--- DATASET ---

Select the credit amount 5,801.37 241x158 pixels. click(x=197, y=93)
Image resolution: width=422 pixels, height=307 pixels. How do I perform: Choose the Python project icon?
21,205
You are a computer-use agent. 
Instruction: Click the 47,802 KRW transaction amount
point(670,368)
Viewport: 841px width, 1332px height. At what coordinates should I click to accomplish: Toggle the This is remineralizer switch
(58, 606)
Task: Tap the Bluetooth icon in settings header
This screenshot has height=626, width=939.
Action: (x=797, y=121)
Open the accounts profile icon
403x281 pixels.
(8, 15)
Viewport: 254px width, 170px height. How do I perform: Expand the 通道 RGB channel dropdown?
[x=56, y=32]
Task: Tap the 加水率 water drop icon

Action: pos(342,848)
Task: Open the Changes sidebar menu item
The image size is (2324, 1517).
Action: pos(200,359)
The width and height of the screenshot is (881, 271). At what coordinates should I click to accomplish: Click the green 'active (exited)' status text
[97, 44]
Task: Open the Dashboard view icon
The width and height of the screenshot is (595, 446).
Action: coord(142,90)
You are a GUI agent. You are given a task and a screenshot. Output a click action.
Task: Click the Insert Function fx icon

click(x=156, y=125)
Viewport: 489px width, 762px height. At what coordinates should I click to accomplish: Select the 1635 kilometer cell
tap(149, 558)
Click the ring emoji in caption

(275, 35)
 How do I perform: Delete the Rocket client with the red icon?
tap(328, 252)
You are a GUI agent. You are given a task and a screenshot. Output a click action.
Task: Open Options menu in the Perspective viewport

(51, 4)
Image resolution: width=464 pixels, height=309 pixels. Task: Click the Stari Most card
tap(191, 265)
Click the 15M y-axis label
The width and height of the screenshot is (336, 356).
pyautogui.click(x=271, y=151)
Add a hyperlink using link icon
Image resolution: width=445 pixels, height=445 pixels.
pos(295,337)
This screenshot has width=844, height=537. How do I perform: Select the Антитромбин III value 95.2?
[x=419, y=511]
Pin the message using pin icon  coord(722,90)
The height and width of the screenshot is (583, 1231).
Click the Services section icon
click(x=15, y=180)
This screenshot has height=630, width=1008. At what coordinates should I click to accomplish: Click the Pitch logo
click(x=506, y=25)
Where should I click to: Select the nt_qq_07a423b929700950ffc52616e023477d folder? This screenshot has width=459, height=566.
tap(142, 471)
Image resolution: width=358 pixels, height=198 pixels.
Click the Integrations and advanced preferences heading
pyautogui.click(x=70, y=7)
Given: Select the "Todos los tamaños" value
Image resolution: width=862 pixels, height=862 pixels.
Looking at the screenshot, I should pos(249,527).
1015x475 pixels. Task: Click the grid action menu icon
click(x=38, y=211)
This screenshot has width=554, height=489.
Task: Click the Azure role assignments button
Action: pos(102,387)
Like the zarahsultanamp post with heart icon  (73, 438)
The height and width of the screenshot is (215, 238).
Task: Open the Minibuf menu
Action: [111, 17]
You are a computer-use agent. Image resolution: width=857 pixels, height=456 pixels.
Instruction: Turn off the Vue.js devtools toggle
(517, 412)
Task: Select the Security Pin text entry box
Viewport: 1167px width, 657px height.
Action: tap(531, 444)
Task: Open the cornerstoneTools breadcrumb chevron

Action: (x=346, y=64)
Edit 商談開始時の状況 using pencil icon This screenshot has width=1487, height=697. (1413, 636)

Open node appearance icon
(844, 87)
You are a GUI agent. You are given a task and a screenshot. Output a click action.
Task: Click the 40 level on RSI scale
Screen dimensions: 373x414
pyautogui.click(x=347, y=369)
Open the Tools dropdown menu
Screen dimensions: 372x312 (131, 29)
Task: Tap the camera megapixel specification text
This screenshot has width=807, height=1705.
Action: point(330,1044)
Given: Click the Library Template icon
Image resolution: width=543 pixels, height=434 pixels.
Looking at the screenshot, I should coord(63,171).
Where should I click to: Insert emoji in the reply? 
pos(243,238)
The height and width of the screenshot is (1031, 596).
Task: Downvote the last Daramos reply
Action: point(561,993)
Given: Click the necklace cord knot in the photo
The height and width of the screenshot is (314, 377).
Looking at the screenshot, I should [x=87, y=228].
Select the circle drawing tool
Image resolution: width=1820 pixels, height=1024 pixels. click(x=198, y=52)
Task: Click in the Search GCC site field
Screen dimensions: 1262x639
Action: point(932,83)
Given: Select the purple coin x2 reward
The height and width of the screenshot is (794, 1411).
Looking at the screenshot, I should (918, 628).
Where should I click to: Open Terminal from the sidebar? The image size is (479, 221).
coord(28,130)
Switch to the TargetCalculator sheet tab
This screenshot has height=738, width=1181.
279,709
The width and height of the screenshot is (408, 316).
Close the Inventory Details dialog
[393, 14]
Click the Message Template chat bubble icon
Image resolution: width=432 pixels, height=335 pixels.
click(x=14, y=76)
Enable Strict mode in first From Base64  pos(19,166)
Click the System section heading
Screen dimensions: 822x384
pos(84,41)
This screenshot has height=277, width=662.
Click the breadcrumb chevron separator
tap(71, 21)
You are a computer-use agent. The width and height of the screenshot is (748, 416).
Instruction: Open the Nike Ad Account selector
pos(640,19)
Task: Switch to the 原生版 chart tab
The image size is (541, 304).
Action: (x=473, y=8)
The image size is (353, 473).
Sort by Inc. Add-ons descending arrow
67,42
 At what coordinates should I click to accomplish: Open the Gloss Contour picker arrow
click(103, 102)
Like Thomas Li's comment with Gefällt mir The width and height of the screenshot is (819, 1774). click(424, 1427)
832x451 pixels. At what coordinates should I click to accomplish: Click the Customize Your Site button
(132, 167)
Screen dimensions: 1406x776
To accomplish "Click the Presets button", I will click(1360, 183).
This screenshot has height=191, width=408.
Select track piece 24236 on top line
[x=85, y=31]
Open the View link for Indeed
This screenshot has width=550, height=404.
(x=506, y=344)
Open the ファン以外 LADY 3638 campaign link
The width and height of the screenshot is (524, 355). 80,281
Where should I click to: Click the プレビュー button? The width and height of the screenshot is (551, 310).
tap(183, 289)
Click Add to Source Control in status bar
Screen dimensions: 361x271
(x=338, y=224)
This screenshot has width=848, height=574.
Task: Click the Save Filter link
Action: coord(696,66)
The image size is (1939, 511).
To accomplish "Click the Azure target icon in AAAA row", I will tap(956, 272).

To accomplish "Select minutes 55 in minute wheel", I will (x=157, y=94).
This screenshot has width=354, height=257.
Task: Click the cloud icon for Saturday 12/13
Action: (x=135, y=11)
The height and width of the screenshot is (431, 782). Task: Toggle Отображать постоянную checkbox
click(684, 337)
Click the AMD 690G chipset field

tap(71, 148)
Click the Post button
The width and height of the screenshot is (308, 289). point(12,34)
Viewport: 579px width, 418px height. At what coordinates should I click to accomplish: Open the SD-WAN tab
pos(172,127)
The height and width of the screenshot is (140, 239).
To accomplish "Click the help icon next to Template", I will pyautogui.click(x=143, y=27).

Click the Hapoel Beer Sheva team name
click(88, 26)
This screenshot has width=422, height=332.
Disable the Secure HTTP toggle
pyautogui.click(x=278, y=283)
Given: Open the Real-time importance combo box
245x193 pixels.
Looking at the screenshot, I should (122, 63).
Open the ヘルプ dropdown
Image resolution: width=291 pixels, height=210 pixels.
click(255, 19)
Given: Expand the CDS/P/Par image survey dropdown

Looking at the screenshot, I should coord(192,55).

---

WHAT THE TASK REQUIRES: Retype the data. Every line must match the original exactly.

SOLVED PROBLEM:
Select the credit amount 5,801.37 241x158 pixels. click(x=197, y=93)
Image resolution: width=422 pixels, height=307 pixels. How do I perform: Choose the Python project icon?
21,205
You are a computer-use agent. 
Instruction: Click the 47,802 KRW transaction amount
point(670,368)
Viewport: 841px width, 1332px height. At what coordinates should I click to accomplish: Toggle the This is remineralizer switch
(58, 606)
Task: Tap the Bluetooth icon in settings header
This screenshot has height=626, width=939.
Action: (x=797, y=121)
Open the accounts profile icon
403x281 pixels.
(8, 15)
Viewport: 254px width, 170px height. How do I perform: Expand the 通道 RGB channel dropdown?
[x=56, y=32]
Task: Tap the 加水率 water drop icon

Action: pos(342,848)
Task: Open the Changes sidebar menu item
The image size is (2324, 1517).
Action: pos(200,359)
The width and height of the screenshot is (881, 271). At what coordinates should I click to accomplish: Click the green 'active (exited)' status text
[97, 44]
Task: Open the Dashboard view icon
The width and height of the screenshot is (595, 446).
Action: coord(142,90)
You are a GUI agent. You are given a task and a screenshot. Output a click action.
Task: Click the Insert Function fx icon

click(x=156, y=125)
Viewport: 489px width, 762px height. At what coordinates should I click to accomplish: Select the 1635 kilometer cell
tap(149, 558)
Click the ring emoji in caption

(275, 35)
 How do I perform: Delete the Rocket client with the red icon?
tap(328, 252)
You are a GUI agent. You are given a task and a screenshot. Output a click action.
Task: Open Options menu in the Perspective viewport

(51, 4)
Image resolution: width=464 pixels, height=309 pixels. Task: Click the Stari Most card
tap(191, 265)
Click the 15M y-axis label
The width and height of the screenshot is (336, 356).
pyautogui.click(x=271, y=151)
Add a hyperlink using link icon
Image resolution: width=445 pixels, height=445 pixels.
pos(295,337)
This screenshot has width=844, height=537. How do I perform: Select the Антитромбин III value 95.2?
[x=419, y=511]
Pin the message using pin icon  coord(722,90)
The height and width of the screenshot is (583, 1231).
Click the Services section icon
click(x=15, y=180)
This screenshot has height=630, width=1008. At what coordinates should I click to accomplish: Click the Pitch logo
click(x=506, y=25)
Where should I click to: Select the nt_qq_07a423b929700950ffc52616e023477d folder? This screenshot has width=459, height=566.
tap(142, 471)
Image resolution: width=358 pixels, height=198 pixels.
Click the Integrations and advanced preferences heading
pyautogui.click(x=70, y=7)
Given: Select the "Todos los tamaños" value
Image resolution: width=862 pixels, height=862 pixels.
Looking at the screenshot, I should pos(249,527).
1015x475 pixels. Task: Click the grid action menu icon
click(x=38, y=211)
This screenshot has width=554, height=489.
Task: Click the Azure role assignments button
Action: pos(102,387)
Like the zarahsultanamp post with heart icon  (73, 438)
The height and width of the screenshot is (215, 238).
Task: Open the Minibuf menu
Action: [111, 17]
You are a computer-use agent. Image resolution: width=857 pixels, height=456 pixels.
Instruction: Turn off the Vue.js devtools toggle
(517, 412)
Task: Select the Security Pin text entry box
Viewport: 1167px width, 657px height.
Action: tap(531, 444)
Task: Open the cornerstoneTools breadcrumb chevron

Action: (x=346, y=64)
Edit 商談開始時の状況 using pencil icon This screenshot has width=1487, height=697. (1413, 636)

Open node appearance icon
(844, 87)
You are a GUI agent. You are given a task and a screenshot. Output a click action.
Task: Click the 40 level on RSI scale
Screen dimensions: 373x414
pyautogui.click(x=347, y=369)
Open the Tools dropdown menu
Screen dimensions: 372x312 (131, 29)
Task: Tap the camera megapixel specification text
This screenshot has width=807, height=1705.
Action: point(330,1044)
Given: Click the Library Template icon
Image resolution: width=543 pixels, height=434 pixels.
Looking at the screenshot, I should coord(63,171).
Where should I click to: Insert emoji in the reply? 
pos(243,238)
The height and width of the screenshot is (1031, 596).
Task: Downvote the last Daramos reply
Action: point(561,993)
Given: Click the necklace cord knot in the photo
The height and width of the screenshot is (314, 377).
Looking at the screenshot, I should [x=87, y=228].
Select the circle drawing tool
Image resolution: width=1820 pixels, height=1024 pixels. click(x=198, y=52)
Task: Click in the Search GCC site field
Screen dimensions: 1262x639
Action: point(932,83)
Given: Select the purple coin x2 reward
The height and width of the screenshot is (794, 1411).
Looking at the screenshot, I should (918, 628).
Where should I click to: Open Terminal from the sidebar? The image size is (479, 221).
coord(28,130)
Switch to the TargetCalculator sheet tab
This screenshot has height=738, width=1181.
279,709
The width and height of the screenshot is (408, 316).
Close the Inventory Details dialog
[393, 14]
Click the Message Template chat bubble icon
Image resolution: width=432 pixels, height=335 pixels.
click(x=14, y=76)
Enable Strict mode in first From Base64  pos(19,166)
Click the System section heading
Screen dimensions: 822x384
pos(84,41)
This screenshot has height=277, width=662.
Click the breadcrumb chevron separator
tap(71, 21)
You are a computer-use agent. The width and height of the screenshot is (748, 416).
Instruction: Open the Nike Ad Account selector
pos(640,19)
Task: Switch to the 原生版 chart tab
The image size is (541, 304).
Action: (x=473, y=8)
The image size is (353, 473).
Sort by Inc. Add-ons descending arrow
67,42
 At what coordinates should I click to accomplish: Open the Gloss Contour picker arrow
click(103, 102)
Like Thomas Li's comment with Gefällt mir The width and height of the screenshot is (819, 1774). click(424, 1427)
832x451 pixels. At what coordinates should I click to accomplish: Click the Customize Your Site button
(132, 167)
Screen dimensions: 1406x776
To accomplish "Click the Presets button", I will click(1360, 183).
This screenshot has height=191, width=408.
Select track piece 24236 on top line
[x=85, y=31]
Open the View link for Indeed
This screenshot has width=550, height=404.
(x=506, y=344)
Open the ファン以外 LADY 3638 campaign link
The width and height of the screenshot is (524, 355). 80,281
Where should I click to: Click the プレビュー button? The width and height of the screenshot is (551, 310).
tap(183, 289)
Click Add to Source Control in status bar
Screen dimensions: 361x271
(x=338, y=224)
This screenshot has width=848, height=574.
Task: Click the Save Filter link
Action: coord(696,66)
The image size is (1939, 511).
To accomplish "Click the Azure target icon in AAAA row", I will tap(956, 272).

To accomplish "Select minutes 55 in minute wheel", I will (x=157, y=94).
This screenshot has width=354, height=257.
Task: Click the cloud icon for Saturday 12/13
Action: (x=135, y=11)
The height and width of the screenshot is (431, 782). Task: Toggle Отображать постоянную checkbox
click(684, 337)
Click the AMD 690G chipset field

tap(71, 148)
Click the Post button
The width and height of the screenshot is (308, 289). point(12,34)
Viewport: 579px width, 418px height. At what coordinates should I click to accomplish: Open the SD-WAN tab
pos(172,127)
The height and width of the screenshot is (140, 239).
To accomplish "Click the help icon next to Template", I will pyautogui.click(x=143, y=27).

Click the Hapoel Beer Sheva team name
click(88, 26)
This screenshot has width=422, height=332.
Disable the Secure HTTP toggle
pyautogui.click(x=278, y=283)
Given: Open the Real-time importance combo box
245x193 pixels.
Looking at the screenshot, I should (122, 63).
Open the ヘルプ dropdown
Image resolution: width=291 pixels, height=210 pixels.
click(255, 19)
Given: Expand the CDS/P/Par image survey dropdown

Looking at the screenshot, I should coord(192,55).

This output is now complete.